She was the cutest little three-month-old baby girl we had ever seen. The answer to our prayers. The nuns brought her to us, all dressed in a tiny German lederhosen outfit. This was the first time we saw our little girl and was the day we happily took her home.
Adoption laws in Germany, where my husband was serving as a pilot in the US Air Force, had changed since adopting our first child, a little boy, fifteen months earlier. The new law required that we wait until the baby was three months old before she could be adopted. Since her birth she had been in a Catholic orphanage waiting out the law. We can only imagine how difficult all of this was for our little girl. For three months she did not have the loving care of devoted parents, and then suddenly she was thrust into the arms of strangers. Oh, how we wish we could have adopted her at birth. It would have made such a difference.
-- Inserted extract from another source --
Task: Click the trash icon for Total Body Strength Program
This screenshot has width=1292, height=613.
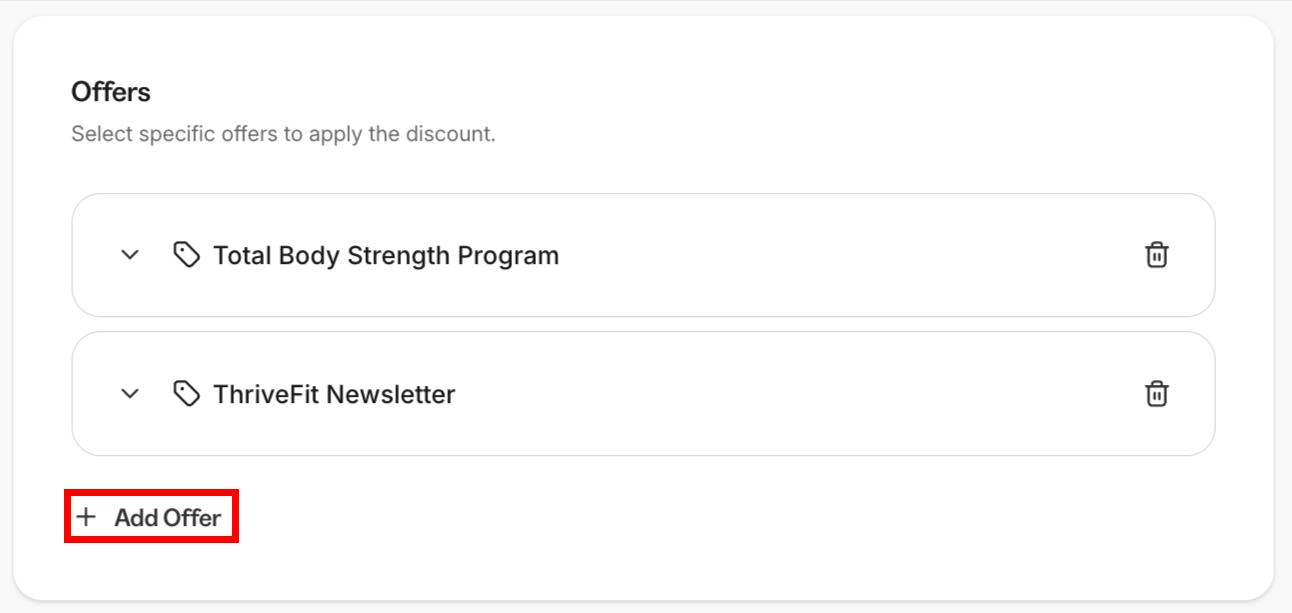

When we brought her home we had hearts full of hope that our baby girl would respond to our cuddles and caresses. She resisted. It was all so foreign to her. It felt like a barrier had been raised between her and us, and everyone else who reached out to her. She seemed unable to accept love. We tried our best to give her the affection we knew she must have secretly craved but didn’t know how to receive. It took a long time for us to win her over.
I had fun making cute little dresses for her. She looked adorable in everything. We named her Lynda, which means beautiful. Truly she was exactly that—beautiful. We were the proud parents of two little German babies. We were hoping to adopt one more before returning to the United States, which we did, but that’s a subject for another article.
As our beautiful little girl grew she caught the attention of everyone. When she was old enough to start school great things were expected of her, especially from her teachers. She looked bright and intelligent, which she certainly was, but behind all of this was an inability to do some basic tasks. So many things in school came hard for her. No child wants to look stupid to her peers, so the better choice, in her mind, was to look naughty. She took the focus off her inabilities by acting out. It took us awhile before we realized what was happening. This was a challenge for us and her teachers, but we all worked hard at focusing on what she was good at.
Not only was she suffering from these problems, but peers who found out she was adopted confronted her. We never held back the information that she was adopted, but we learned that just because we understood how loved and wanted she was didn’t mean she felt the same.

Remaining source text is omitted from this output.